→ **Your assignment**: Going down the listing below, print exactly each line from the one with "Task: Click the video Share arrow icon" up to and including the one with "The width and height of the screenshot is (1389, 868).", and skip the rest.

[[ Records for the exercise open ]]

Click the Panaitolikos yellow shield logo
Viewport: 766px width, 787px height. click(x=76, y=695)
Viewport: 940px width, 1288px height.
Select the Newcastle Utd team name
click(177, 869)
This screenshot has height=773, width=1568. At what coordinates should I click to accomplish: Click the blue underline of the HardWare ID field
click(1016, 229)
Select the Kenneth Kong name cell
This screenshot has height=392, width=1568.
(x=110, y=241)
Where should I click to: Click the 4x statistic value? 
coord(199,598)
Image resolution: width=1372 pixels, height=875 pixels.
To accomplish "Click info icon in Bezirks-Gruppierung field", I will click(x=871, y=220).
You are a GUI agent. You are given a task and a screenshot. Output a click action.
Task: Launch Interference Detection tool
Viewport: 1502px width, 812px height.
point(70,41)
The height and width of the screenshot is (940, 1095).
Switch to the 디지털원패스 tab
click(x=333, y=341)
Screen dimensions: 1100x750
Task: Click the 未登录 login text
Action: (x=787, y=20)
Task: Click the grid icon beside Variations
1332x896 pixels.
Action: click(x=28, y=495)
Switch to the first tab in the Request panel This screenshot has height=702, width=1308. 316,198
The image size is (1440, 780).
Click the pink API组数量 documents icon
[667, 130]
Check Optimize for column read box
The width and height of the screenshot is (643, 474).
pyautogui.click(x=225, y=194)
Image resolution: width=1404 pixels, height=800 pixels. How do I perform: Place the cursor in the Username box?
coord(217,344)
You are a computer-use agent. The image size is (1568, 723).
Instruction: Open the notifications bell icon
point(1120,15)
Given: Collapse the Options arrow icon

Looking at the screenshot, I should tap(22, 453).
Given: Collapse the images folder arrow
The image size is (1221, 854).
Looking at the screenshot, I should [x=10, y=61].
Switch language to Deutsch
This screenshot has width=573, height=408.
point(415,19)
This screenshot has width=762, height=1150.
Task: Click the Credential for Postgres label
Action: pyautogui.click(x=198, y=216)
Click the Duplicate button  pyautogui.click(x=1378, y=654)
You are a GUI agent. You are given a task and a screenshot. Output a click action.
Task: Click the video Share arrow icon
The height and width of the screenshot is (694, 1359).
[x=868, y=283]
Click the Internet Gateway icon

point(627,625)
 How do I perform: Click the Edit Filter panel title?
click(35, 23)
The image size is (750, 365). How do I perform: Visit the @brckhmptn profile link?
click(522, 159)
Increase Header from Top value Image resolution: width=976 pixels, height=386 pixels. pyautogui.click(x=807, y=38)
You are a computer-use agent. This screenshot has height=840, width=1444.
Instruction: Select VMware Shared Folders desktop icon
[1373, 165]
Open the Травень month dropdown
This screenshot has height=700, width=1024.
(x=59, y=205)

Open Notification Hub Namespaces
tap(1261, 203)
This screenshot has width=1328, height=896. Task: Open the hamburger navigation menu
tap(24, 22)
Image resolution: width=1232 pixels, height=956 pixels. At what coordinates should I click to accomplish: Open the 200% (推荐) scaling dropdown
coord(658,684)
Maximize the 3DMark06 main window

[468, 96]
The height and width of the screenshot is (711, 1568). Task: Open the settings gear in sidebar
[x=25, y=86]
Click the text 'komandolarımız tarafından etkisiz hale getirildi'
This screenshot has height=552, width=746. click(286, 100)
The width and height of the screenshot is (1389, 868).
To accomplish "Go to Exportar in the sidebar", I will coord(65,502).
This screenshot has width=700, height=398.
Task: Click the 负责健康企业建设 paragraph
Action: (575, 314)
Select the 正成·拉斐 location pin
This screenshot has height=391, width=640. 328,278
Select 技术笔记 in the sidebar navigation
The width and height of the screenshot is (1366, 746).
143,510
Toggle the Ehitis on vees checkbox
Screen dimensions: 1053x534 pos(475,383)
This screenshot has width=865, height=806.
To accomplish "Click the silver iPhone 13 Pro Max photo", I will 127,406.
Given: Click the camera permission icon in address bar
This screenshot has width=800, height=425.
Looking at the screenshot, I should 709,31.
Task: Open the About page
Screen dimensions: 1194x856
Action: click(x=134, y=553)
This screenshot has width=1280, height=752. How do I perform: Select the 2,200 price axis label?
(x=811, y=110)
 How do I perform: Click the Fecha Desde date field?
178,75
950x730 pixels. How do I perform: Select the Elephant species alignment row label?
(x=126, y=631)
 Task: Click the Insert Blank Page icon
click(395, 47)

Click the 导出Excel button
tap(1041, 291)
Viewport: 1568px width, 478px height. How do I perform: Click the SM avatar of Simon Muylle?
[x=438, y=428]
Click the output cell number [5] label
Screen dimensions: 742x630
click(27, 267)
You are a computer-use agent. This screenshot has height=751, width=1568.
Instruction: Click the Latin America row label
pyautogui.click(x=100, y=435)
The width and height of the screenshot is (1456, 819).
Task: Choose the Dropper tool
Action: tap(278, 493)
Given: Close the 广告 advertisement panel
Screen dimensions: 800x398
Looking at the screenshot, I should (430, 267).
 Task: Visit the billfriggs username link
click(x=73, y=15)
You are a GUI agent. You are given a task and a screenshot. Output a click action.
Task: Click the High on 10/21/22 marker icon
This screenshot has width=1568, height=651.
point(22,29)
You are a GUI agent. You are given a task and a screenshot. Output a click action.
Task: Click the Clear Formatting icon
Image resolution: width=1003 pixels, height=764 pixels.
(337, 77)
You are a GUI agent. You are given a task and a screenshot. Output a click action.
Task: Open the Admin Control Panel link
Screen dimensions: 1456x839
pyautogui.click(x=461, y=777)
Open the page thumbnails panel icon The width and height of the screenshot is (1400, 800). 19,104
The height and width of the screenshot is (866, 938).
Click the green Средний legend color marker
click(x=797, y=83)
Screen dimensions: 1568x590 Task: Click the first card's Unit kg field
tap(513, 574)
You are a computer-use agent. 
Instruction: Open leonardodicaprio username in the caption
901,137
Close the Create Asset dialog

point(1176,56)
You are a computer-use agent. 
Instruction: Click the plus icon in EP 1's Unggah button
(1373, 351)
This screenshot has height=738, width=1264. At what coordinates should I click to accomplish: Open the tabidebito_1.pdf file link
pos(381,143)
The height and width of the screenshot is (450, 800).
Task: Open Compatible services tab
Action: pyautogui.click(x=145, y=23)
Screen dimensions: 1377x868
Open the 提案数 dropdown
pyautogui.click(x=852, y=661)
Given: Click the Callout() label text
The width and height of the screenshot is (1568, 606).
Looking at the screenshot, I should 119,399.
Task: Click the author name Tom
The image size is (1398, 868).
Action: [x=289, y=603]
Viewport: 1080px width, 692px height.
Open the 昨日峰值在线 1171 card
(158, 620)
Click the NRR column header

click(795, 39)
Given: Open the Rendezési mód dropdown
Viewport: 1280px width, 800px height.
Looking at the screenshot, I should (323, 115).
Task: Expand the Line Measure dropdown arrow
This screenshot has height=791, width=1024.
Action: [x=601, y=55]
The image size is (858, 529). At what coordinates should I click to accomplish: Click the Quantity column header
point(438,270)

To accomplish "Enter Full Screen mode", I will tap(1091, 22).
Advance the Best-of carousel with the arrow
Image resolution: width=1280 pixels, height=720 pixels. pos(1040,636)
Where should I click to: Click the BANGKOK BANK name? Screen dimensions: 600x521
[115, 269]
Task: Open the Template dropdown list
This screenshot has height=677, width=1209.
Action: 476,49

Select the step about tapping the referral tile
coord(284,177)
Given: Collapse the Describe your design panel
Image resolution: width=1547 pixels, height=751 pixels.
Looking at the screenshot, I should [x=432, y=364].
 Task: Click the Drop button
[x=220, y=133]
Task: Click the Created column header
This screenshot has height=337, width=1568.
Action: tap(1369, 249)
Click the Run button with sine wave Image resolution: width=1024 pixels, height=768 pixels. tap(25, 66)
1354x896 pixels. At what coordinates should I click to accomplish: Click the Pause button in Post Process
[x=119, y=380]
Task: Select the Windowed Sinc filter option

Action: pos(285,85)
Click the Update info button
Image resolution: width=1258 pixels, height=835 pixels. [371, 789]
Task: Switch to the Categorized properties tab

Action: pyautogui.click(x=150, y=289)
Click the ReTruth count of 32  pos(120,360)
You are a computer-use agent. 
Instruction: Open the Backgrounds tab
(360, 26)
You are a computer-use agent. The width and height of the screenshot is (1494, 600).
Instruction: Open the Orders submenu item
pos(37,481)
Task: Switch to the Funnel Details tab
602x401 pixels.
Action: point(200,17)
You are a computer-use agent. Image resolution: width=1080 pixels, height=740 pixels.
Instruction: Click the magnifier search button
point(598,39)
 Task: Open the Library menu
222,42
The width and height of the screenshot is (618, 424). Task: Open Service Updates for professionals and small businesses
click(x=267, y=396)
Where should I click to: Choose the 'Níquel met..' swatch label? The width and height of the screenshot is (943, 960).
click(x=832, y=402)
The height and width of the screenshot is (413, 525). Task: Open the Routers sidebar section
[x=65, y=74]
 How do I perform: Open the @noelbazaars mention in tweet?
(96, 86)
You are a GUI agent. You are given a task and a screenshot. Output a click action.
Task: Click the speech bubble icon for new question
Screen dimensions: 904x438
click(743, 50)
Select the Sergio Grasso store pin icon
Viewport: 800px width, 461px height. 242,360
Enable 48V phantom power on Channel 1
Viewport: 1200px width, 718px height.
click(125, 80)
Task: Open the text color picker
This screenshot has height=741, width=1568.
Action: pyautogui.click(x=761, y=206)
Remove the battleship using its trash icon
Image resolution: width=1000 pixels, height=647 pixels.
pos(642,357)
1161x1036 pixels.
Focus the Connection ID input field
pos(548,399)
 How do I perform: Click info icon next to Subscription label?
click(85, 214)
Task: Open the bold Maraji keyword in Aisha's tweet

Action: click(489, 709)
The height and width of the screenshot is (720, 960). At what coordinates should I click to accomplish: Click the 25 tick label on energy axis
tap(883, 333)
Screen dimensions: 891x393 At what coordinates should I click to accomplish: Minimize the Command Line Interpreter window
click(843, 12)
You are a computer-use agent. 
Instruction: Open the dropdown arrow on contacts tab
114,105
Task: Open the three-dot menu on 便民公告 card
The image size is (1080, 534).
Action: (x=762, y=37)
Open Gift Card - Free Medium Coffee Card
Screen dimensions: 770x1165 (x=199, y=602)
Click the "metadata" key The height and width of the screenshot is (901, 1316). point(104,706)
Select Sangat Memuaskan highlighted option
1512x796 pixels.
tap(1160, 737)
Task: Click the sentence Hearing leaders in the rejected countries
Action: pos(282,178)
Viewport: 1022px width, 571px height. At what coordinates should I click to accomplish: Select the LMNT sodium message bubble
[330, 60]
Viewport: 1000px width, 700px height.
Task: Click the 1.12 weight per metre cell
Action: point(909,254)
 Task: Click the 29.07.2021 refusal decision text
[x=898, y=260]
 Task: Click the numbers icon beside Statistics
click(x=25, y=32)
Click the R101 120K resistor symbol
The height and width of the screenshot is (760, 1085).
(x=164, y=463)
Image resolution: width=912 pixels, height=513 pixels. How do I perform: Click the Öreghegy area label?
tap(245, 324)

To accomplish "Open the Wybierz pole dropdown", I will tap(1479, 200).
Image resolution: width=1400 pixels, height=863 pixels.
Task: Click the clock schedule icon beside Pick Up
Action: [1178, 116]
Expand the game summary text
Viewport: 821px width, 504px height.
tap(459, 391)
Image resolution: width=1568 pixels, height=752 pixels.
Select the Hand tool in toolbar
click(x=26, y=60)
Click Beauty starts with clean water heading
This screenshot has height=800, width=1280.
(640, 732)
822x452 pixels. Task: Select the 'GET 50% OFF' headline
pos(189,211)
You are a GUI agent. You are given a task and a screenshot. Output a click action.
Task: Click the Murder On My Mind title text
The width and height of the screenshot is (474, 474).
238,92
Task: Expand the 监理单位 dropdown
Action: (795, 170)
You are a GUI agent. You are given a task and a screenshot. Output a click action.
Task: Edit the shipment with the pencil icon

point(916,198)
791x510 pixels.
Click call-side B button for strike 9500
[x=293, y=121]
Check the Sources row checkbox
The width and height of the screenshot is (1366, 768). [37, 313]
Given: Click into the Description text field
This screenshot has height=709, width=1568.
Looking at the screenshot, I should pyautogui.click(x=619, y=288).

[[ Records for the exercise closed ]]

→ **Output for this task**:
Task: Click the video Share arrow icon
The height and width of the screenshot is (694, 1359).
[x=868, y=283]
Click the Internet Gateway icon

point(627,625)
 How do I perform: Click the Edit Filter panel title?
click(35, 23)
The image size is (750, 365). How do I perform: Visit the @brckhmptn profile link?
click(522, 159)
Increase Header from Top value Image resolution: width=976 pixels, height=386 pixels. pyautogui.click(x=807, y=38)
You are a computer-use agent. This screenshot has height=840, width=1444.
Instruction: Select VMware Shared Folders desktop icon
[1373, 165]
Open the Травень month dropdown
This screenshot has height=700, width=1024.
(x=59, y=205)

Open Notification Hub Namespaces
tap(1261, 203)
This screenshot has width=1328, height=896. Task: Open the hamburger navigation menu
tap(24, 22)
Image resolution: width=1232 pixels, height=956 pixels. At what coordinates should I click to accomplish: Open the 200% (推荐) scaling dropdown
coord(658,684)
Maximize the 3DMark06 main window

[468, 96]
The height and width of the screenshot is (711, 1568). Task: Open the settings gear in sidebar
[x=25, y=86]
Click the text 'komandolarımız tarafından etkisiz hale getirildi'
This screenshot has height=552, width=746. click(286, 100)
The width and height of the screenshot is (1389, 868).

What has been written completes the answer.